» **Task brief**: Lines from the one containing "Staff Reporter (26, 79)" to the end of the entries below must be reproduced exactly, with both end lines kept and no other line added.

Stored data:
»»
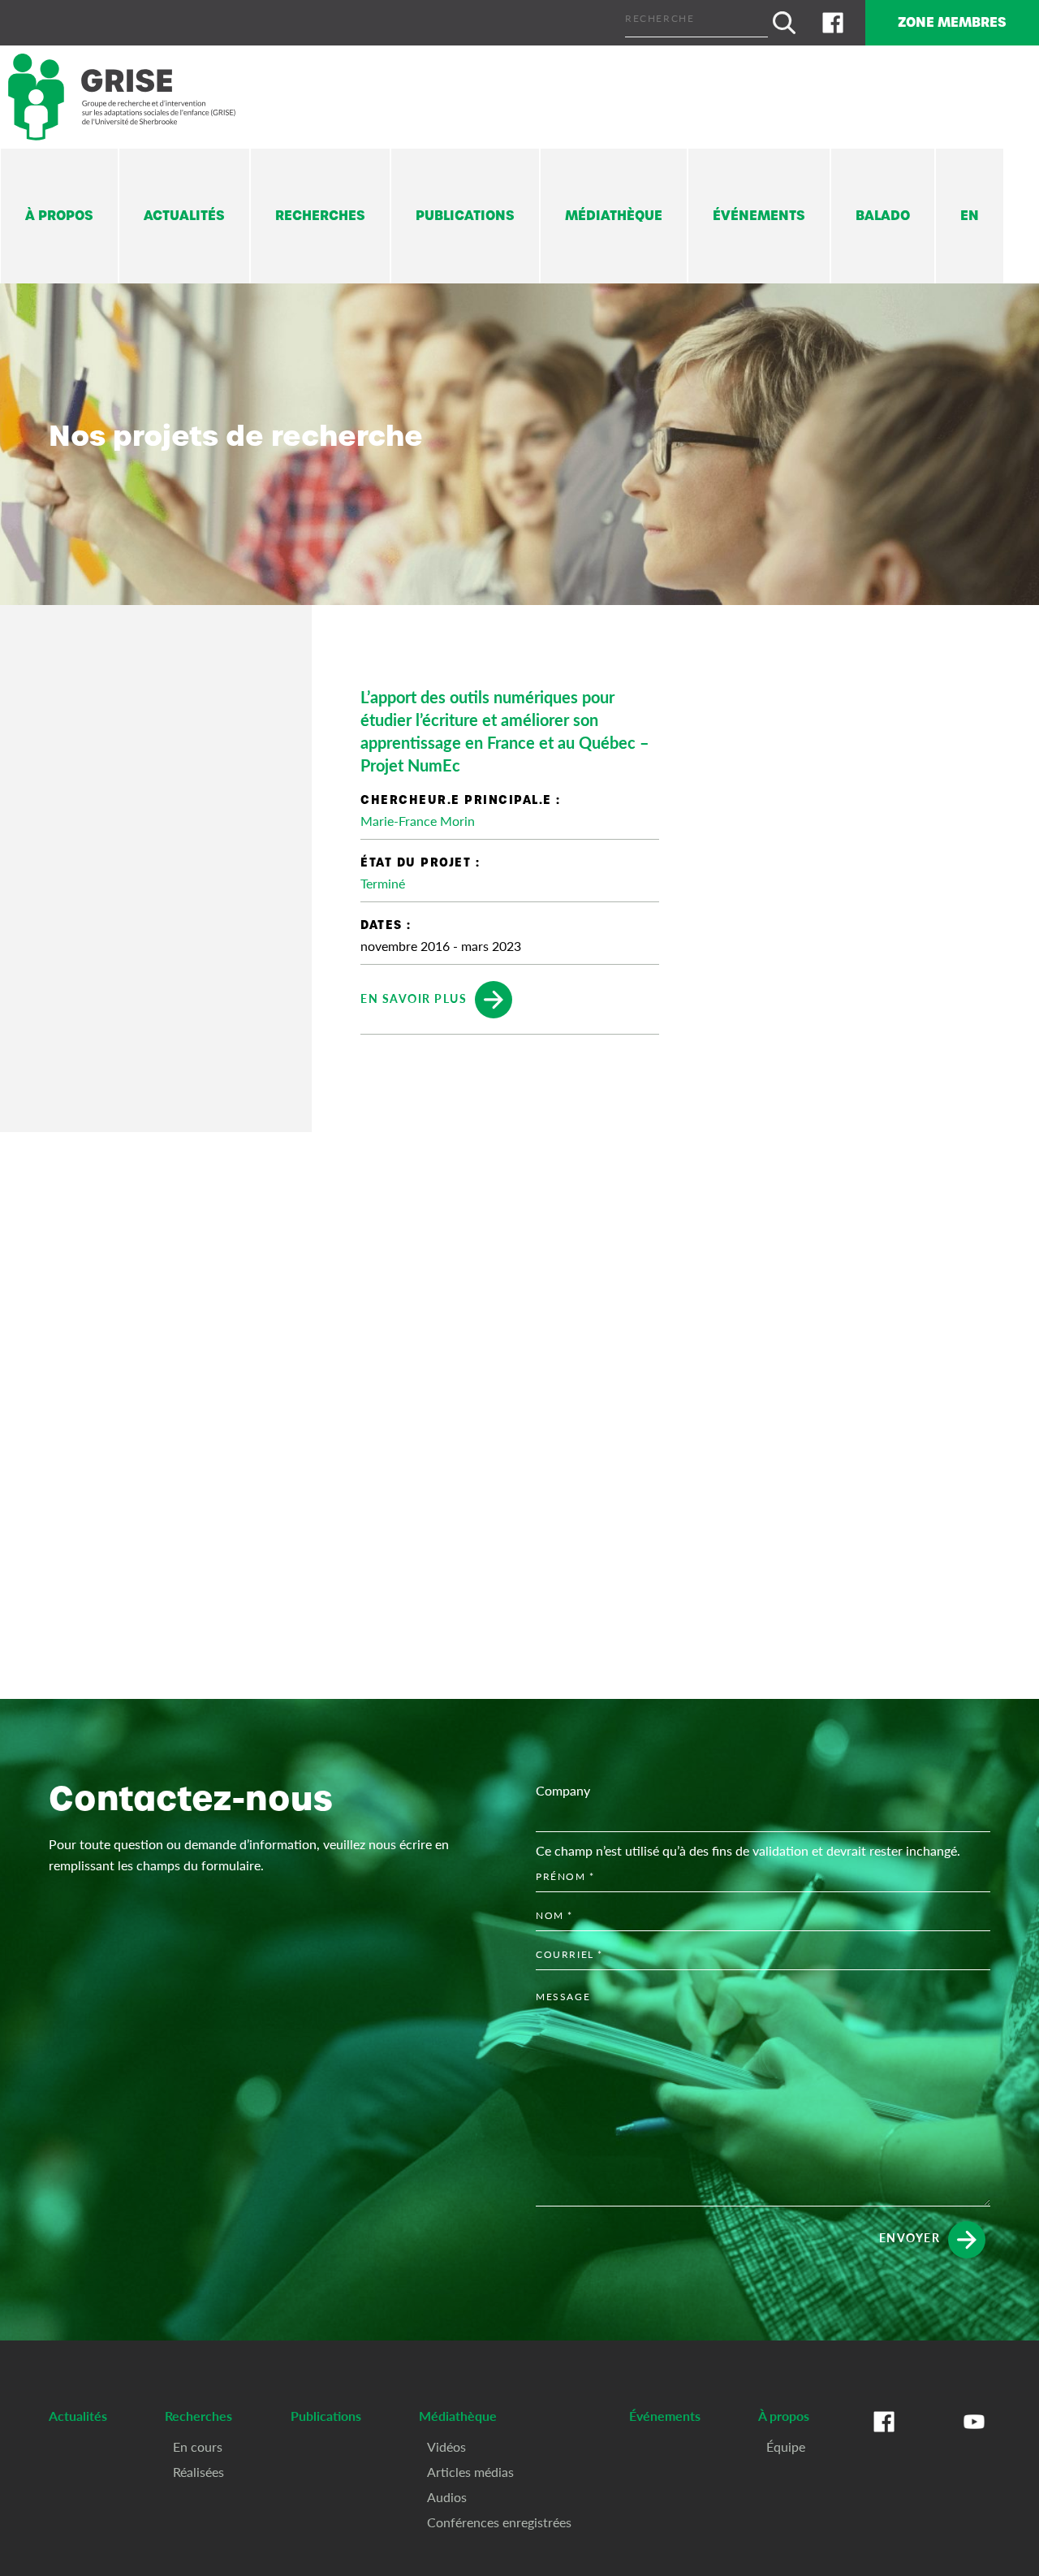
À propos (59, 215)
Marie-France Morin (417, 820)
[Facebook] (832, 22)
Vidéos (446, 2446)
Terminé (382, 883)
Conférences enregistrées (499, 2522)
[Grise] (121, 97)
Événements (759, 215)
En (969, 215)
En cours (197, 2446)
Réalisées (198, 2471)
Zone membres (952, 22)
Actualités (184, 215)
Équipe (785, 2446)
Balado (883, 215)
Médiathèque (613, 215)
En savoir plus (413, 998)
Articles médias (470, 2471)
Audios (447, 2496)
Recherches (320, 215)
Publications (465, 215)
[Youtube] (974, 2437)
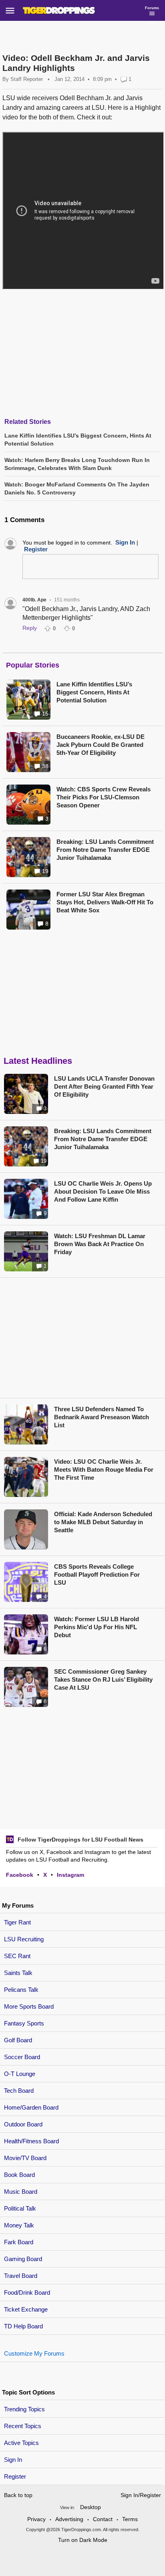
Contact (103, 2519)
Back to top (18, 2495)
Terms (130, 2519)
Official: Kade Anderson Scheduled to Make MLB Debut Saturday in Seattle (103, 1522)
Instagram (70, 1875)
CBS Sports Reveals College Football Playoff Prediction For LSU (97, 1574)
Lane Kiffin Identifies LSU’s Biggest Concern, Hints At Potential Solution (94, 692)
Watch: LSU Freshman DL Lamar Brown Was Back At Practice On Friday (99, 1244)
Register (16, 2476)
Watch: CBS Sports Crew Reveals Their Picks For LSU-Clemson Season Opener (103, 797)
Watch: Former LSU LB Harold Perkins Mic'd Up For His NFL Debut (96, 1627)
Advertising (69, 2519)
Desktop (90, 2507)
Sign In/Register (141, 2495)
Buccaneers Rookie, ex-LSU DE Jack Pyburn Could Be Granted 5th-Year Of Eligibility (100, 744)
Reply (29, 628)
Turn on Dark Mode (82, 2540)
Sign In (13, 2459)
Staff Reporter (26, 79)
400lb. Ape (34, 600)
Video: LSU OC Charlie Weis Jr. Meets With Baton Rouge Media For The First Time (103, 1469)
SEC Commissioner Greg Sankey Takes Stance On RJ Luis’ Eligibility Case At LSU (103, 1679)
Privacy (36, 2519)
««
» **Answer area**:
Staff Reporter (26, 79)
400lb. Ape (34, 600)
Video: LSU OC Charlie Weis Jr. Meets With Baton Rouge Media For The First Time (103, 1469)
SEC Commissioner Greg Sankey Takes Stance On RJ Luis’ Eligibility Case At LSU (103, 1679)
Privacy (36, 2519)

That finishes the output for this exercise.